▶ [What to work on]: Could you return each line of the material that has "computer" in it?

•••••

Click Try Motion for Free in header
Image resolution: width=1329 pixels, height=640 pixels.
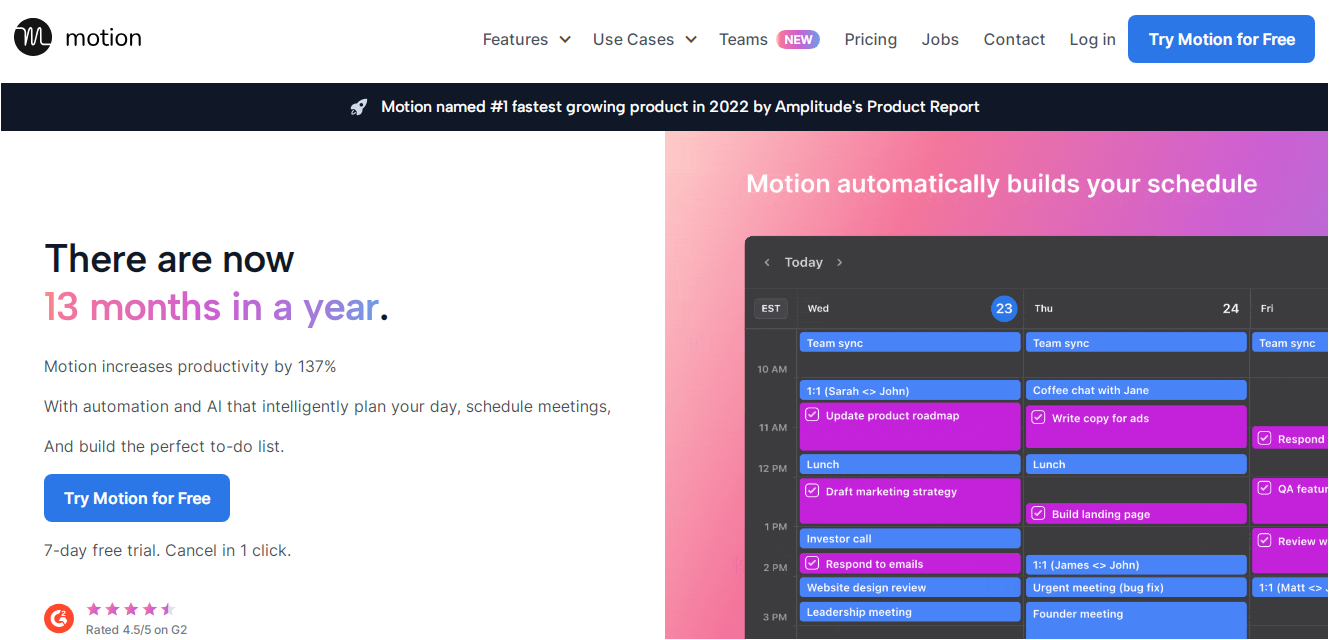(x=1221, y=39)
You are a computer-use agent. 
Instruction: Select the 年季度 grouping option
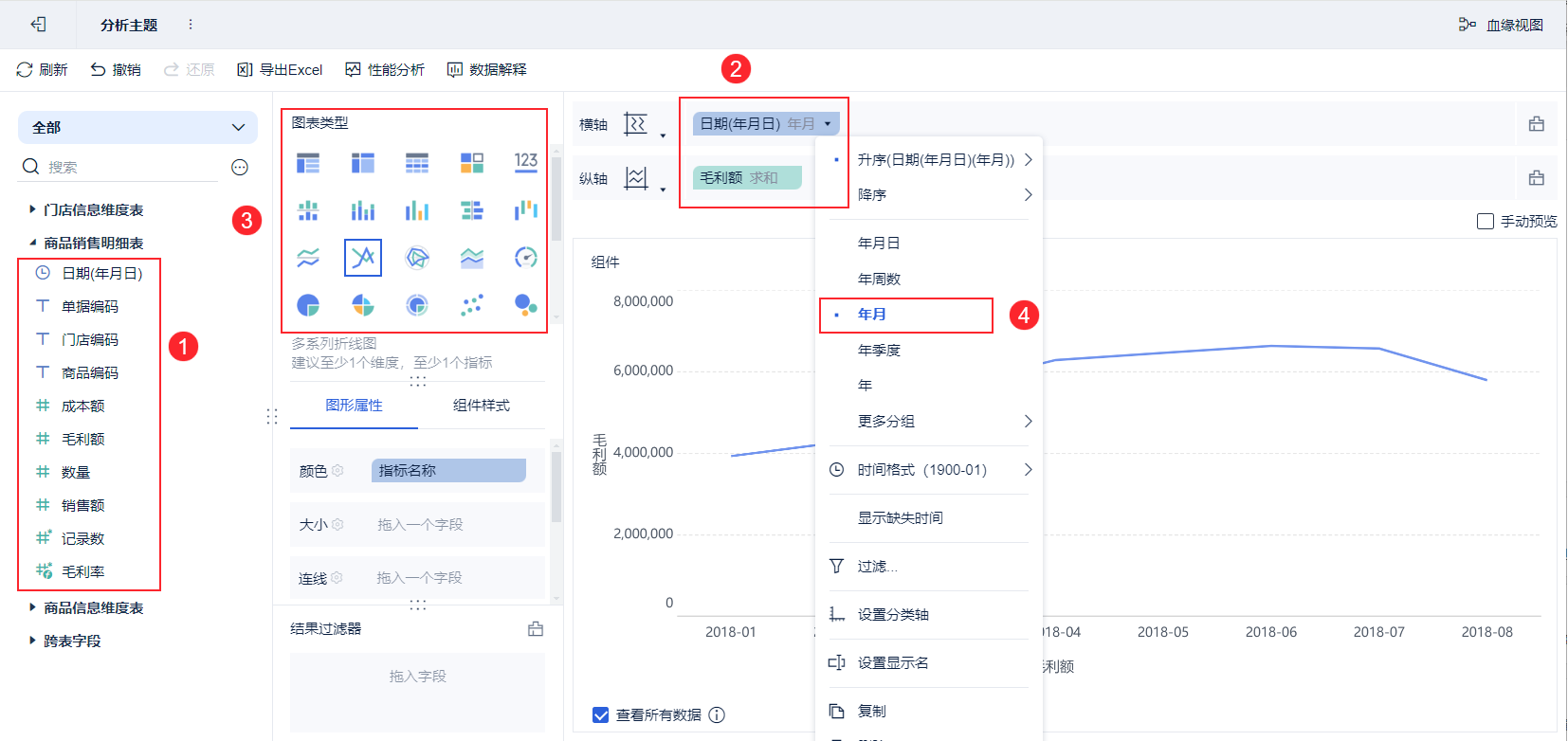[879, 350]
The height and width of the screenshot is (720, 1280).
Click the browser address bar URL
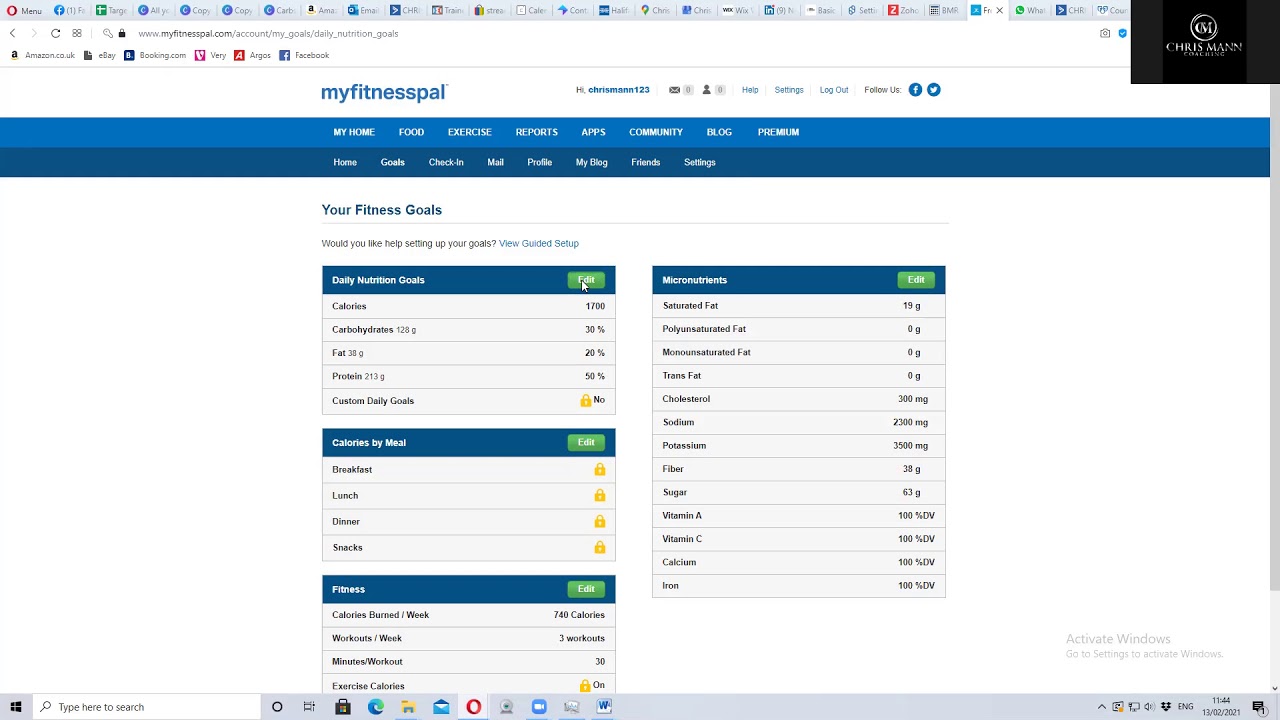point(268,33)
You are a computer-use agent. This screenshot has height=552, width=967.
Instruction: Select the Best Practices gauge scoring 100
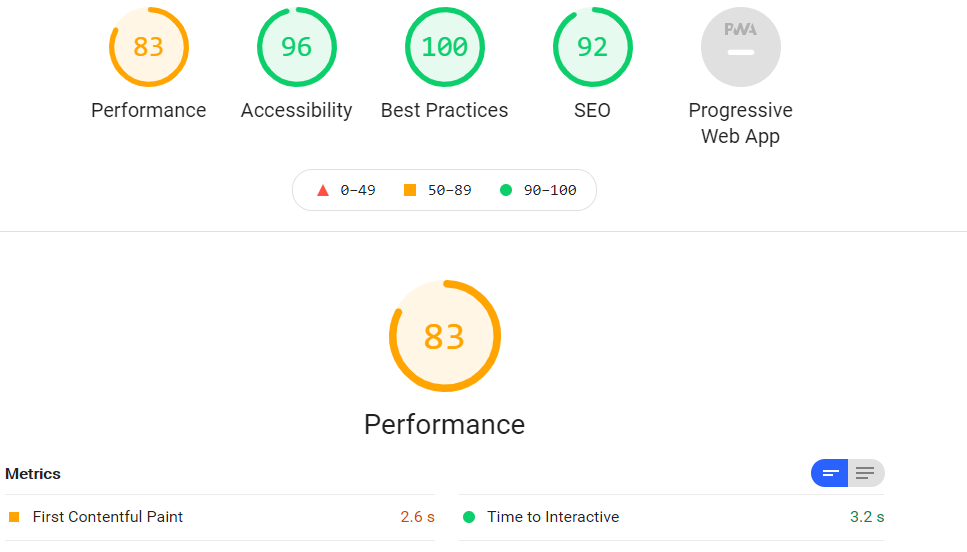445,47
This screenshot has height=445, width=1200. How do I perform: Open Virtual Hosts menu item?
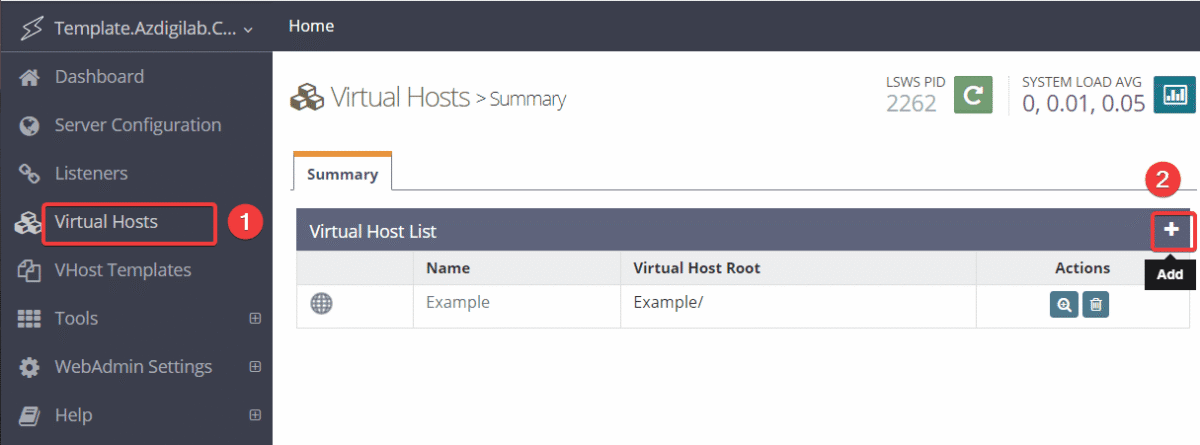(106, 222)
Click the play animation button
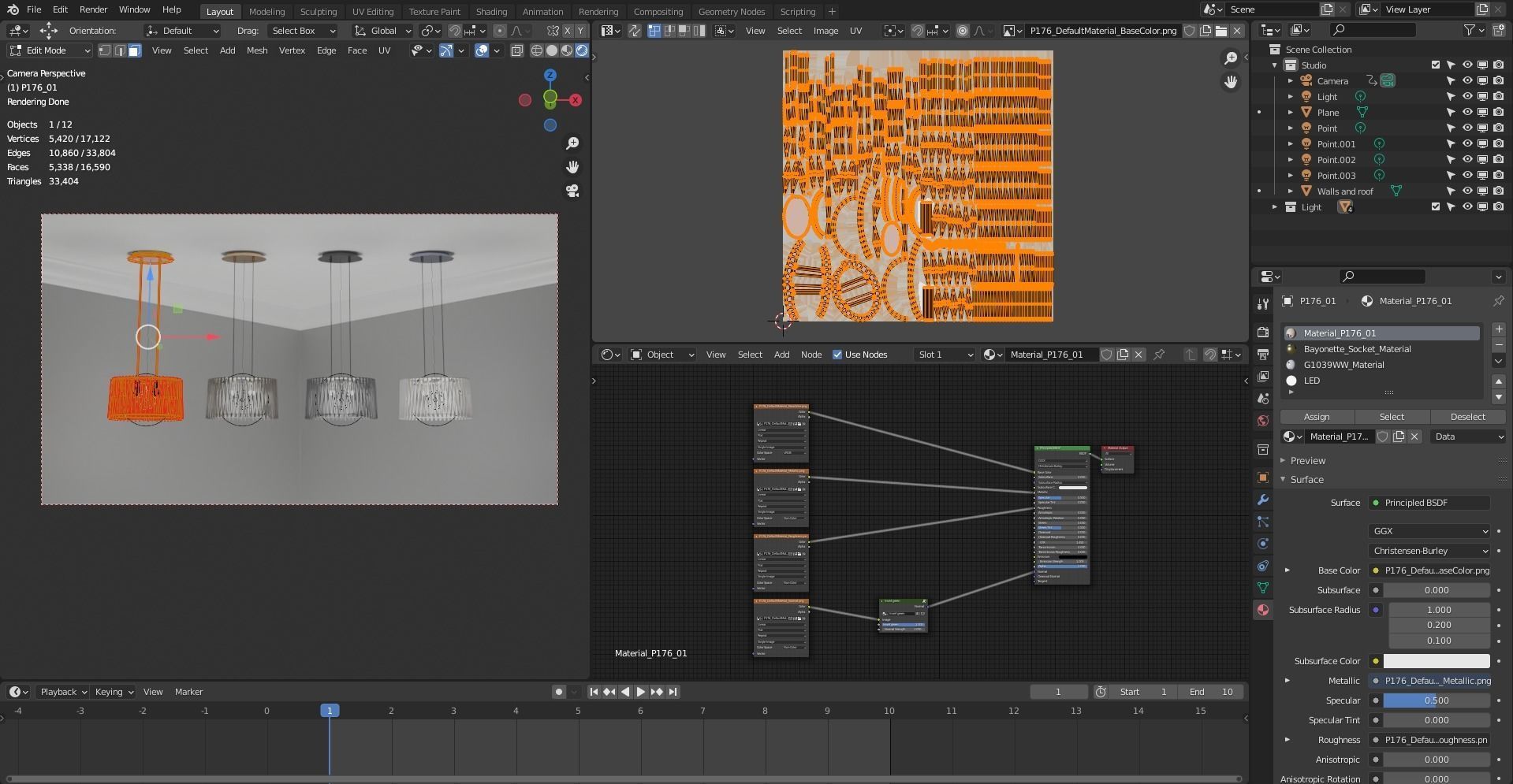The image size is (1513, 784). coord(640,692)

•••••

▶ [Answer to this exercise]:
You are a computer-use agent. 
You are a computer-use agent. This screenshot has height=552, width=967.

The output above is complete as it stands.